» **PASSAGE PROVIDED**:
>>>
National Suicide Prevention Week Prompts Closer Look at Link Between Drugs, Alcohol and Soaring Suicide Rates
Yesterday was “World Suicide Prevention Day,” which kicked off National Suicide Prevention Week (September 9-15). The annual campaign, marked by events around the country to raise awareness about suicide prevention among health professionals and the general public, comes on the heels of June’s news regarding celebrities Kate Spade and Anthony Bourdain— and, at a time when rates of suicide in the United States are at a record high.
How Drugs and Alcohol, Esp. Opiates, Are Driving Suicide Rates Up
Suicide is reportedly a leading cause of death in this country, according to the Centers for Disease Control (CDC), which reports that with rising rates of suicide in “nearly every state” in the U.S., suicide is just one of “three leading causes that are on the rise.”
Strikingly, drugs and alcohol are implicated in a vast number of these so-called “despair deaths” that involve the taking of one’s own life. That’s one big takeaway from the findings of researchers at the University of New Hampshire, detailed in a 2017 report, “Drugs, Alcohol and Suicide Represent Growing Share of U.S. Mortality”:
- Nationwide, deaths from drug poisoning, alcohol poisoning, and suicide increased by 52 percent between 2000 and 2014.
- While heroin and prescription opiates were largely responsible, an evident increase in other drug-related overdoses and alcohol-induced deaths also contributed to the upward trend in suicides.
Who’s Most Vulnerable to Suicide?
The alarming surge in suicides nationwide is disproportionately affecting the following groups, sending a message that nobody is totally immune to suicide:
- White males, who have the highest combined mortality rate from drugs, alcohol and suicide, the UNH researchers found.
<<<
» **PROBLEMS AND TASKS**:
**A)** According to the suicide prevention article, by what percent did deaths from drug poisoning, alcohol poisoning, and suicide rise nationwide between 2000 and 2014?
**B)** List every factor that the suicide prevention article says drove or added to the upward trend in suicides.
**C)** Copy the part of the suicide prevention article starting with "How Drugs and" and going on through "2000 and 2014.".

» **MATERIAL PROVIDED**:
>>>
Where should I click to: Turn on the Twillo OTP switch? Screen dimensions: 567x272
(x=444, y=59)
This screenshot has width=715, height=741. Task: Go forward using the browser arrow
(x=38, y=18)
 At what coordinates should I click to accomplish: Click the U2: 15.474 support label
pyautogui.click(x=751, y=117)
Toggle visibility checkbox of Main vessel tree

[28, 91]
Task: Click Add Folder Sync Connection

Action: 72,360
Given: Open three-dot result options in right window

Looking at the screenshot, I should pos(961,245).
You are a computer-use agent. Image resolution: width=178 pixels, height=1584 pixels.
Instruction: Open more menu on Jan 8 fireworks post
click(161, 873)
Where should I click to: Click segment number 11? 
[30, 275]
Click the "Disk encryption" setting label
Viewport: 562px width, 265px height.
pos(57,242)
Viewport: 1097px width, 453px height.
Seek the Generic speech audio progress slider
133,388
<<<
» **OUTPUTS IN ORDER**:
**A)** 52 percent

**B)**
- Heroin
- Prescription opiates
- Other drug-related overdoses
- Alcohol-induced deaths

**C)**
How Drugs and Alcohol, Esp. Opiates, Are Driving Suicide Rates Up
Suicide is reportedly a leading cause of death in this country, according to the Centers for Disease Control (CDC), which reports that with rising rates of suicide in “nearly every state” in the U.S., suicide is just one of “three leading causes that are on the rise.”
Strikingly, drugs and alcohol are implicated in a vast number of these so-called “despair deaths” that involve the taking of one’s own life. That’s one big takeaway from the findings of researchers at the University of New Hampshire, detailed in a 2017 report, “Drugs, Alcohol and Suicide Represent Growing Share of U.S. Mortality”:
- Nationwide, deaths from drug poisoning, alcohol poisoning, and suicide increased by 52 percent between 2000 and 2014.